Baykal, TBMM'de düzenlenen ''Milli Egemenlik ve Siyaset'' konulu sempozyumda yaptığı konuşmada, Lozan Barış Anlaşması ile ilgili tartışmalara değindi. ''Lozan, al-ver pazarlığı yapılan bir müzakere olmamıştır'' diyen Baykal, Lozan'ın, ''bir ulusun silah meydanında kazandığı bağımsız yaşama mücadelesinin tescil edilip edilmeyeceği bir diplomatik tartışma olduğunu'' belirtti. Toprak pazarlığının Lozan'da yaşanmadığını vurgulayan Baykal, sözlerini şöyle sürdürdü:
''Kapitülasyonlar sona erdirilmiştir, Türkiye hukukunun işleyeceği orada kabul edilmiştir. Türkiye'nin etnik bir parçalanmaya sürüklenmesinin kabul edilemeyeceği tescil edilmiştir. Boğazlar meselesi ertelenmiştir. Misak-ı Milli sınırları içinde yeralan her yer hiçbir ödün verilmeden Türkiye Cumhuriyeti'nin bir parçası olarak kabul edilmiştir.
Bu durum hepimizin ortak iftihar kaynağımız olması gereken büyük ulusal dayanak noktalarımızdır.
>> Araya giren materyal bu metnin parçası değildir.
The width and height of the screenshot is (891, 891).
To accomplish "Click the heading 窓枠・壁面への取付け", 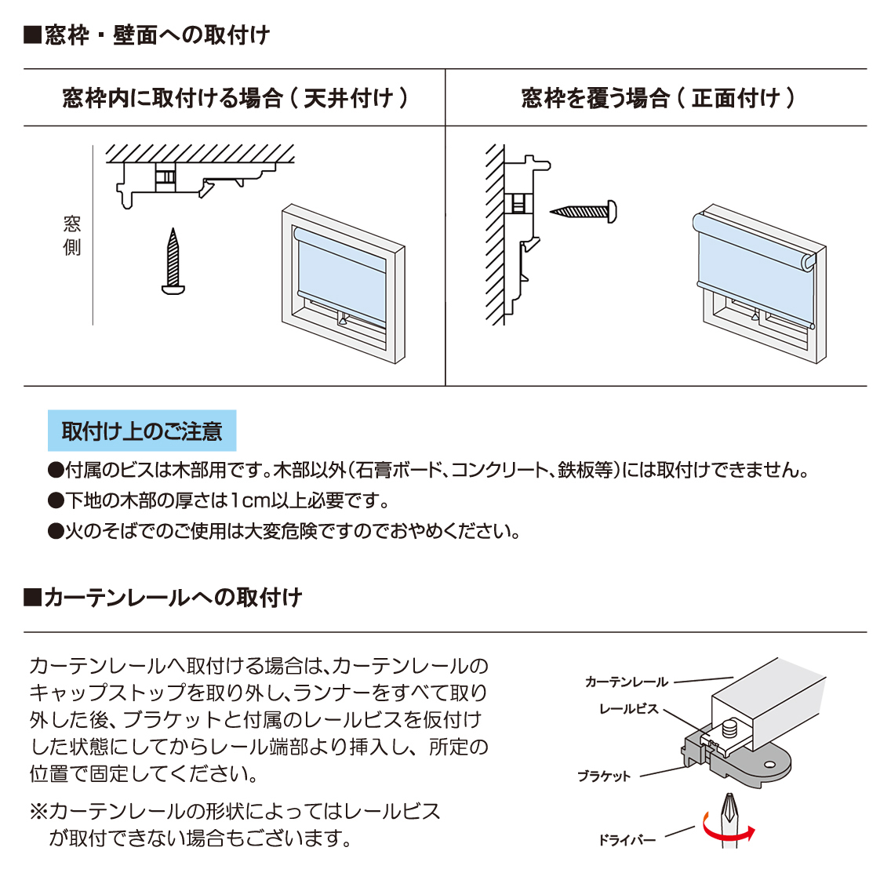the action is [147, 35].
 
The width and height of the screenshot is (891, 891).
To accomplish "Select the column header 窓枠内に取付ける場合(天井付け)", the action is [235, 98].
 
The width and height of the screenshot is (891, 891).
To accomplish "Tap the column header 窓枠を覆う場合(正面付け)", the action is [657, 98].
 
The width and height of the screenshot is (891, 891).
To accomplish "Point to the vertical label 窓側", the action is [72, 235].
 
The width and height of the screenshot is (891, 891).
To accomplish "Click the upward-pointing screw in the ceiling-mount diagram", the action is [173, 261].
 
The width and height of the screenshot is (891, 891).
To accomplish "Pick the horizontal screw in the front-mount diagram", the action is [583, 212].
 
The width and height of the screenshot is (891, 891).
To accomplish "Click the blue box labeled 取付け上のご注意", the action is [142, 430].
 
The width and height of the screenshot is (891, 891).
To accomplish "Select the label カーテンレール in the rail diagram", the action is [626, 682].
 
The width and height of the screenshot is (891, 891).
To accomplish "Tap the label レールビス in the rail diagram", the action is [628, 708].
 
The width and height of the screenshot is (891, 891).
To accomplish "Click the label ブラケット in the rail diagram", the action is [604, 776].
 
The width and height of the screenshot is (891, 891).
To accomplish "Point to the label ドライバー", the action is [627, 840].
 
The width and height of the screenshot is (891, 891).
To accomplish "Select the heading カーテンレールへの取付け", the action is [162, 597].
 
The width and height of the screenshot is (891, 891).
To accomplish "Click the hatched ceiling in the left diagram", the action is [200, 154].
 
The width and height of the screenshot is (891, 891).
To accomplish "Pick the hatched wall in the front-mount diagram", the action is [495, 235].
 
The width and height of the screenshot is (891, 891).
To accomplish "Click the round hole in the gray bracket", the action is [770, 764].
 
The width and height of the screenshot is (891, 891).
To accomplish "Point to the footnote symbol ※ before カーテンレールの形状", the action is [38, 811].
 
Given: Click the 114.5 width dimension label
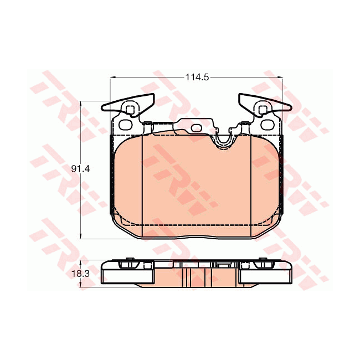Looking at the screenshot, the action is [x=197, y=78].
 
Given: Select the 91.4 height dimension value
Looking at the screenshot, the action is [x=80, y=169].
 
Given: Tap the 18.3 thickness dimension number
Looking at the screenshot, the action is [x=80, y=274].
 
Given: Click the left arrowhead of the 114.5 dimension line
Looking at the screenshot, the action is [x=113, y=78].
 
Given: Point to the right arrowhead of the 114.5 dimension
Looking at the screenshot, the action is [x=280, y=78].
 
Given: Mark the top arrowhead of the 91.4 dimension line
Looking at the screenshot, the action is [x=80, y=104].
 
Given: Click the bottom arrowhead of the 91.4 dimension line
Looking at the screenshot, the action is [x=80, y=236].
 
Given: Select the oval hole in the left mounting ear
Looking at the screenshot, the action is [x=126, y=125].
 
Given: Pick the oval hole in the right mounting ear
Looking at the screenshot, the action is [x=268, y=125].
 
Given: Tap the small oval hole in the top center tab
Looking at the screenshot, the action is [x=196, y=128].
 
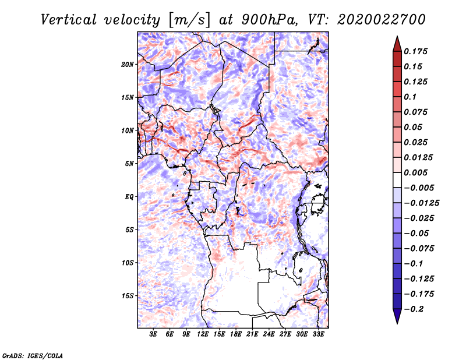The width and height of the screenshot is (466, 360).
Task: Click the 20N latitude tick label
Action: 128,65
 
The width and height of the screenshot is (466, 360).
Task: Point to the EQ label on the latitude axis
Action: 129,197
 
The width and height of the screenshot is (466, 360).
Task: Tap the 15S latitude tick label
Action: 128,296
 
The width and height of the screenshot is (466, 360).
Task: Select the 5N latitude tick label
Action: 129,164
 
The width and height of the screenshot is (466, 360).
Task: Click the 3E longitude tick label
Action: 153,334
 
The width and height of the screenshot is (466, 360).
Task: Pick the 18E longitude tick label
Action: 236,334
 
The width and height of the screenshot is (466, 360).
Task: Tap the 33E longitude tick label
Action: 318,334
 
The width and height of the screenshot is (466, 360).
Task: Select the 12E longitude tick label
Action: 203,334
Bugünkü sıkıntılarımızı kabul ettirebilmek için bunları gözden düşürecek girişimlerden kaçınmalıyız. Hepimiz bu noktada dikkatli olmalıyız. Lozan bu anlamda bugünkü sıkıntılarımızla mukayese edilebilir bir olay değildir, Türkiye'nin bağımsızlığının bütün dünyaya kabul ettirildiği ulusal bir zaferdir. Lozan konusunda bir tartışmayı bu açıdan uygun görmediğimi ifade etmek istiyorum.''
Baykal, laiklik konusundaki görüşlerini açıklarken de laikliğin bütün inançların devlet gözünde eşit ve aynı derecede saygıdeğer olduğunun kabulü olduğunu ifade etti. Ancak laiklik anlayışının sadece din özgürlüğü, hoşgörü, tolerans anlayışına indirmesi durumunda laikliğin eksik anlaşılmış olacağını bildiren Baykal, ''Bütün inançlara aynı saygıyı gösterirken hiçbir inancın hiçbir dinsel düşüncenin, teokratik kabulün eğitimi, hukuku ve devlet yönetiminin şekillendirmesinin doğru olmadığı anlayışıdır, laiklik'' dedi.
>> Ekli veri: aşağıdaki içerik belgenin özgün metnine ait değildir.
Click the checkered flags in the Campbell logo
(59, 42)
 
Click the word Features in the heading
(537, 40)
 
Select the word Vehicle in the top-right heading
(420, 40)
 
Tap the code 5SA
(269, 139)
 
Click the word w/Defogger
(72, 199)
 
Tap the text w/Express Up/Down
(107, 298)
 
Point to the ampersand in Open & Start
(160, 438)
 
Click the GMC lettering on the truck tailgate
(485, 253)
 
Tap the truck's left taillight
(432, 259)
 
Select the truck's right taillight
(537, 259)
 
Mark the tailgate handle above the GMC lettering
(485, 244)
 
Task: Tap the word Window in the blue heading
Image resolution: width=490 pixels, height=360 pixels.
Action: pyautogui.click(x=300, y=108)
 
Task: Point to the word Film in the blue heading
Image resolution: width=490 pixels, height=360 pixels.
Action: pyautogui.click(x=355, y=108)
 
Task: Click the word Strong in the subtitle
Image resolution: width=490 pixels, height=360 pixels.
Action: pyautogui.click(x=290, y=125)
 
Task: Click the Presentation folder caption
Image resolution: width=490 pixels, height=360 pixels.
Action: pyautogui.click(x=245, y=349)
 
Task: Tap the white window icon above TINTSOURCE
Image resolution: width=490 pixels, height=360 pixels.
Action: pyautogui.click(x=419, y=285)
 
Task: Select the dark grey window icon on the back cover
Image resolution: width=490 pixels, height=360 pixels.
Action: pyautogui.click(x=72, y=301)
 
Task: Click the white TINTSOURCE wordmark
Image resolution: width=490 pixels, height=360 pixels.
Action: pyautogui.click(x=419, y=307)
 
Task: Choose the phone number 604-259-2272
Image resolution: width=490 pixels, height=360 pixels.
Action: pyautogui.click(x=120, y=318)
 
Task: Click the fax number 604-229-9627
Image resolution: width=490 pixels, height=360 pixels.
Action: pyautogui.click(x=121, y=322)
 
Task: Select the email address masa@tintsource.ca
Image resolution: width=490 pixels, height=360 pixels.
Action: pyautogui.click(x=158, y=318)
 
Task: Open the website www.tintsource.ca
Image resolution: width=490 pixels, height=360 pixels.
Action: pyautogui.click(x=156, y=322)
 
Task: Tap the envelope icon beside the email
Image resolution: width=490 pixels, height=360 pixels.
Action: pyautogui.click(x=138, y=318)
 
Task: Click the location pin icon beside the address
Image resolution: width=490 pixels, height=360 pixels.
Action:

Baykal, ''Türkiye modeli''nin; inançların hukuka, eğitime, devlet yönetimine hakim olduğu toplum yaşamından, inançlara saygı duyarak, onu eğitim, hukuk ve devlet yönetiminden uzaklaştırmak olduğunu da söyledi.
Ulusal egemenlik kavramının önemli boyutlarından birinin ekonomi olduğuna da dikkati çeken Baykal, dış borçların bunu olumsuz etkilemesinin önüne geçilmesi gerektiğini ifade etti. Baykal, bunun için ülke ekonomisinin ''Kendi ayakları üzerinde tutmayı sağlamak'' gereğini vurgulayarak bununla ilgili tarihten örnekler verdi.
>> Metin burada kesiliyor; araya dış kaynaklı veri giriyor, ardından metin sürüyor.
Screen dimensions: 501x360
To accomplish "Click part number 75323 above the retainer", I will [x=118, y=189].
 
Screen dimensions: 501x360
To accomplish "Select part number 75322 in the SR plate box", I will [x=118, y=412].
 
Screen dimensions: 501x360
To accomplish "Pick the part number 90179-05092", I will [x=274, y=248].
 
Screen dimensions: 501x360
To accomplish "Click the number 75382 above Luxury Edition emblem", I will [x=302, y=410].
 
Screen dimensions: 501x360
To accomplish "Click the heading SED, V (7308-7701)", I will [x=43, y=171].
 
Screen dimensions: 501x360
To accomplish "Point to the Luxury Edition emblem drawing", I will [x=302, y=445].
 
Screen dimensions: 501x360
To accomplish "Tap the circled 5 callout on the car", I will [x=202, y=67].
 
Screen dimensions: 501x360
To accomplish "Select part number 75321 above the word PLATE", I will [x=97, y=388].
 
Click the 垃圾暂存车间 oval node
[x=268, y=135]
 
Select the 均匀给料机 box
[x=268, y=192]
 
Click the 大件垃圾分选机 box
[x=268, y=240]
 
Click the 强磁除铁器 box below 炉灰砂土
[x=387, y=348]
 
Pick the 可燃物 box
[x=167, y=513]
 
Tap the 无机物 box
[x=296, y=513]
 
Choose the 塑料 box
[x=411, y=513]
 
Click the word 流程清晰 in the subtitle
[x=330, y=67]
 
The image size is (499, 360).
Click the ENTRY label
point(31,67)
CHP Genel Başkanı Baykal, bütün dünyanın saygı duyduğu ''Türkiye deneyimi''ne sahip çıkılması gerektiğini belirttiği konuşmasında, Cumhuriyet'e ve demokrasiye birlikte sahip çıkılması gerektiğini söyledi.
Cumhuriyet ile demokrasi arasında bir çatışmanın varlığından söz edilmesinin yanlış olacağını ifade eden Baykal, ''Cumhuriyet deneyimini yaşamadan bir sandık ve oy mekanizması ile demokrasiyi idame ettirmek mümkün değildir'' diye konuştu. Cumhuriyeti azaltarak demokrasinin arttırılamayacağı kaydeden Baykal, ''Cumhuriyet, demokrasiyi tehdit etmez, etmemelidir. Demokrasi cumhuriyetten korkmaz, korkmamalıdır. Bugün demokrasinin eksiklikleri vardır. Demokrasiyi daha ileri götürmek cumhuriyet kazanımından vazgeçmek anlamına gelmez, gelmeyecektir'' dedi.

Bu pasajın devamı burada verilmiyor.